▶ EXERCISE REQUIREMENTS: Can you return every one of the following lines verbatim, with nothing changed?

......

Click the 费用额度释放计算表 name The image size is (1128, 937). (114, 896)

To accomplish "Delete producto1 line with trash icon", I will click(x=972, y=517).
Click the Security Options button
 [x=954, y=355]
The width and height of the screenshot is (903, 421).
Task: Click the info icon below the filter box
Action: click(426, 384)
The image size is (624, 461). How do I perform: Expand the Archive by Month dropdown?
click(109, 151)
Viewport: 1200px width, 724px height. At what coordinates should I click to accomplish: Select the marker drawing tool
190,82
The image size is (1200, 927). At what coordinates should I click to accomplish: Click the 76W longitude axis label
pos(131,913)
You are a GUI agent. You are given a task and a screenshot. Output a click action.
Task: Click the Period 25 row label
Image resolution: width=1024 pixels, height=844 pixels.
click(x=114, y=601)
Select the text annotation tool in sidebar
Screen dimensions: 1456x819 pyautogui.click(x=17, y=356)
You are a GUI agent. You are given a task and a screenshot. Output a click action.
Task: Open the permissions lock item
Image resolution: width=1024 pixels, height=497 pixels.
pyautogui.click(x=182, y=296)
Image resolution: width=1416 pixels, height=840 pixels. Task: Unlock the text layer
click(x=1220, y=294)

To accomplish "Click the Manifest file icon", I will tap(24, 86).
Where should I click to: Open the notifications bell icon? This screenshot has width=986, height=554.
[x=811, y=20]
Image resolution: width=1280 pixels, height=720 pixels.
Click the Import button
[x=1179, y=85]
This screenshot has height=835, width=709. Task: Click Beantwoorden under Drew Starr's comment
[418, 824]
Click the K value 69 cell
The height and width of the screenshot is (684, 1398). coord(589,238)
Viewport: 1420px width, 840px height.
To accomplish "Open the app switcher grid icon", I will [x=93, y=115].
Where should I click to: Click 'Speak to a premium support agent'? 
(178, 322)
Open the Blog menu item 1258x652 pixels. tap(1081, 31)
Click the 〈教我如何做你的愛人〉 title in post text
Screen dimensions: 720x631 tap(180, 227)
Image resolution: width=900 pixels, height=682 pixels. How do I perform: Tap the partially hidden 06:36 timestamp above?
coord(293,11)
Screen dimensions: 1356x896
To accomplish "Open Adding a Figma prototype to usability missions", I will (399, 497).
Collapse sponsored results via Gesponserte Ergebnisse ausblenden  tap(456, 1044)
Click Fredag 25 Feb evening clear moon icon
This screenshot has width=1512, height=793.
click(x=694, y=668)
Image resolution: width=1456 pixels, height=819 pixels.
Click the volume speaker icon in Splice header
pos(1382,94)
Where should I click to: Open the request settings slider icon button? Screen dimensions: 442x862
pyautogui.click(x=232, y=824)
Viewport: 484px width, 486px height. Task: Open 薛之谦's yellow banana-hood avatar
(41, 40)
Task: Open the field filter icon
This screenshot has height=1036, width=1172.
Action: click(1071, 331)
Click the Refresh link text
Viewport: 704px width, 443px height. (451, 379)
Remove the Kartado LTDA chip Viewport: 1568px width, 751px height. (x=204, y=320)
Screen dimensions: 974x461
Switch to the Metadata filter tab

......

▶ TASK ANSWER:
Click the 费用额度释放计算表 name The image size is (1128, 937). (114, 896)

To accomplish "Delete producto1 line with trash icon", I will click(x=972, y=517).
Click the Security Options button
 [x=954, y=355]
The width and height of the screenshot is (903, 421).
Task: Click the info icon below the filter box
Action: click(426, 384)
The image size is (624, 461). How do I perform: Expand the Archive by Month dropdown?
click(109, 151)
Viewport: 1200px width, 724px height. At what coordinates should I click to accomplish: Select the marker drawing tool
190,82
The image size is (1200, 927). At what coordinates should I click to accomplish: Click the 76W longitude axis label
pos(131,913)
You are a GUI agent. You are given a task and a screenshot. Output a click action.
Task: Click the Period 25 row label
Image resolution: width=1024 pixels, height=844 pixels.
click(x=114, y=601)
Select the text annotation tool in sidebar
Screen dimensions: 1456x819 pyautogui.click(x=17, y=356)
You are a GUI agent. You are given a task and a screenshot. Output a click action.
Task: Open the permissions lock item
Image resolution: width=1024 pixels, height=497 pixels.
pyautogui.click(x=182, y=296)
Image resolution: width=1416 pixels, height=840 pixels. Task: Unlock the text layer
click(x=1220, y=294)

To accomplish "Click the Manifest file icon", I will tap(24, 86).
Where should I click to: Open the notifications bell icon? This screenshot has width=986, height=554.
[x=811, y=20]
Image resolution: width=1280 pixels, height=720 pixels.
Click the Import button
[x=1179, y=85]
This screenshot has height=835, width=709. Task: Click Beantwoorden under Drew Starr's comment
[418, 824]
Click the K value 69 cell
The height and width of the screenshot is (684, 1398). coord(589,238)
Viewport: 1420px width, 840px height.
To accomplish "Open the app switcher grid icon", I will [x=93, y=115].
Where should I click to: Click 'Speak to a premium support agent'? 
(178, 322)
Open the Blog menu item 1258x652 pixels. tap(1081, 31)
Click the 〈教我如何做你的愛人〉 title in post text
Screen dimensions: 720x631 tap(180, 227)
Image resolution: width=900 pixels, height=682 pixels. How do I perform: Tap the partially hidden 06:36 timestamp above?
coord(293,11)
Screen dimensions: 1356x896
To accomplish "Open Adding a Figma prototype to usability missions", I will (399, 497).
Collapse sponsored results via Gesponserte Ergebnisse ausblenden  tap(456, 1044)
Click Fredag 25 Feb evening clear moon icon
This screenshot has width=1512, height=793.
click(x=694, y=668)
Image resolution: width=1456 pixels, height=819 pixels.
Click the volume speaker icon in Splice header
pos(1382,94)
Where should I click to: Open the request settings slider icon button? Screen dimensions: 442x862
pyautogui.click(x=232, y=824)
Viewport: 484px width, 486px height. Task: Open 薛之谦's yellow banana-hood avatar
(41, 40)
Task: Open the field filter icon
This screenshot has height=1036, width=1172.
Action: click(1071, 331)
Click the Refresh link text
Viewport: 704px width, 443px height. (451, 379)
Remove the Kartado LTDA chip Viewport: 1568px width, 751px height. (x=204, y=320)
Screen dimensions: 974x461
Switch to the Metadata filter tab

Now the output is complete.